Community workers argue that given the number of people in the city who are living in makeshift shelters, a strategy, other than simple eviction, needs to be developed.
“Encampments are going to be with us for a while,” David Chapman of Resilience Montreal told Global News. “That’s just the facts. The question is, how do we engage them in a responsible manner?”
Some former campers are still being moved around, like Jacko Stuben. He and one other person moved to a wooded spot near Atwater Avenue, next to the Ville-Marie Expressway, not far from where he and more than a dozen others were evicted by Transports Québec last July to make way for what the ministry said was urgent repair work.
Now he says Transports Québec has given him until Thursday to move from his new spot which is next to the expressway worksite.
“We’re just going to move to a different location,” he said. “It’s not easy for us because they’re just throwing us out.”
Earlier this year, advocates for the homeless tried but failed to quash the eviction order for the 15 campers in court. They argued that forcing campers to leave without giving them an alternate living space was not wise and stressed that the group would simply split up and become isolated.
Community workers say that is exactly what happened.
“Sadly, where they’ve ended up are dark alleyways, small forested spots and abandoned buildings,” Chapman said.

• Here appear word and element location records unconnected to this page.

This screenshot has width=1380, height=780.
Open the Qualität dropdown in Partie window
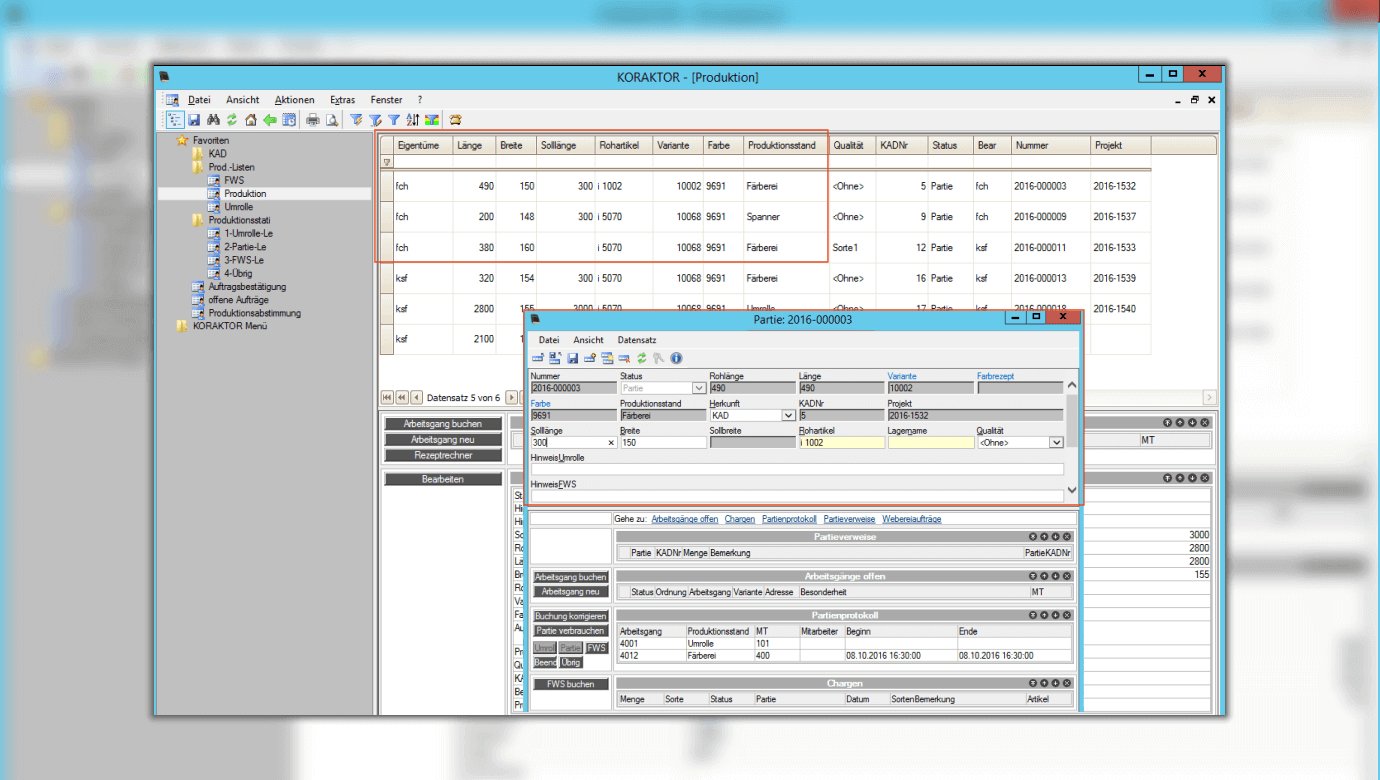coord(1056,442)
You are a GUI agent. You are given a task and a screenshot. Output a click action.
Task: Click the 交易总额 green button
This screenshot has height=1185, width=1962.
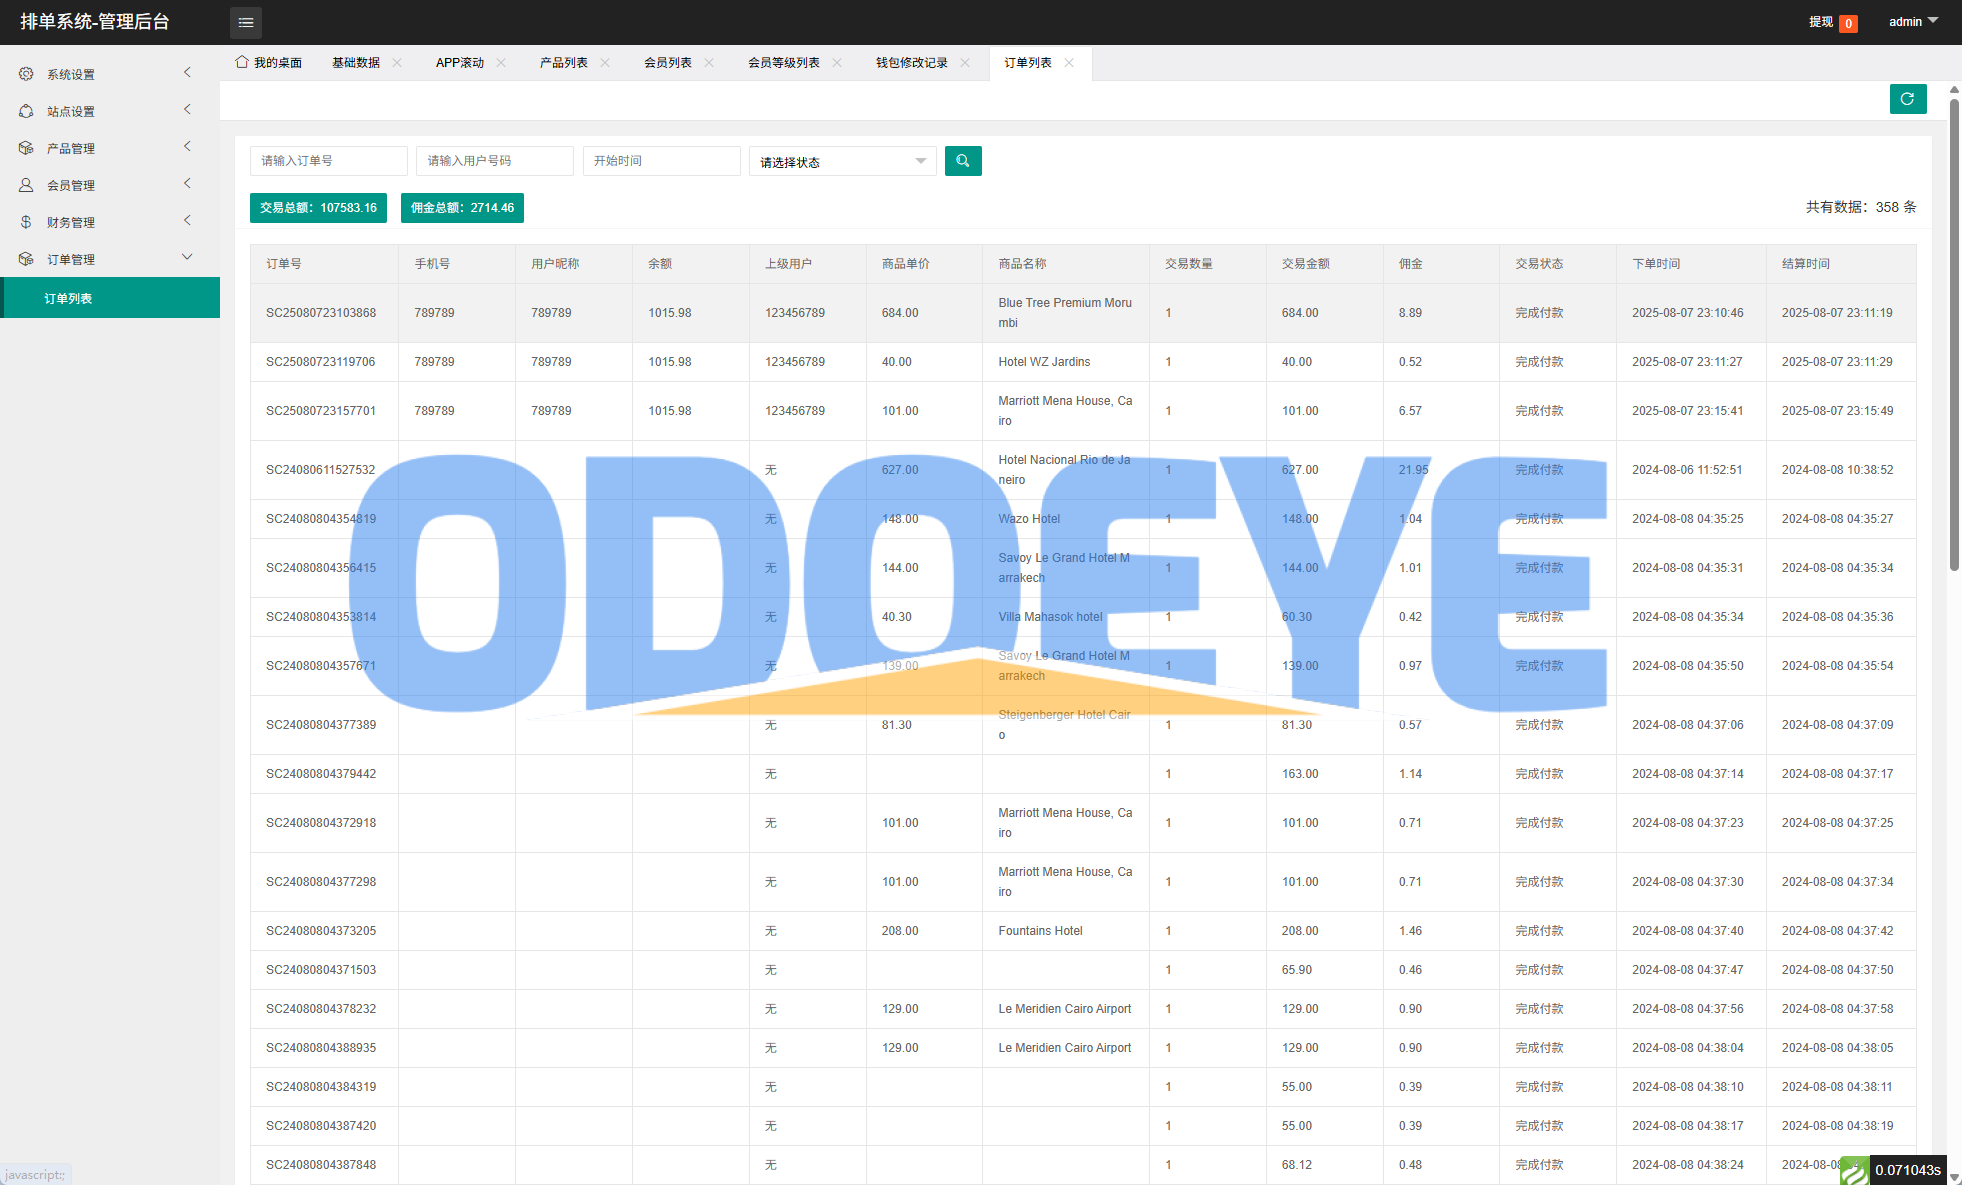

A few of the campers did get lucky.
“Some of them, we’re talking about four or five, have been housed already,” said Marie-Pier Therrien, head of communications at the Old Brewery Mission. “One of them is actually here at Pavillion Marcelle and Jean Coutu.”
The other 10 have dispersed, including one who Chapman says now lives in an abandoned building but refuses to say where.
“Because he knows that if I’m coming to visit him, if others are coming to visit him, the probability is higher that he will be chased out of that location,” he explained.
He added that the danger with repeated eviction is that people eventually go underground, which means they could end up dead, from accidental drug overdose for example, because social service workers lose track of them.
According to Montreal Public Health, of the 175 Montrealers who died in the city between August 2022 and July 23, nine per cent were homeless.
Chapman says there are increasingly more isolated camps and he’s afraid that Stuben might end up going into hiding too.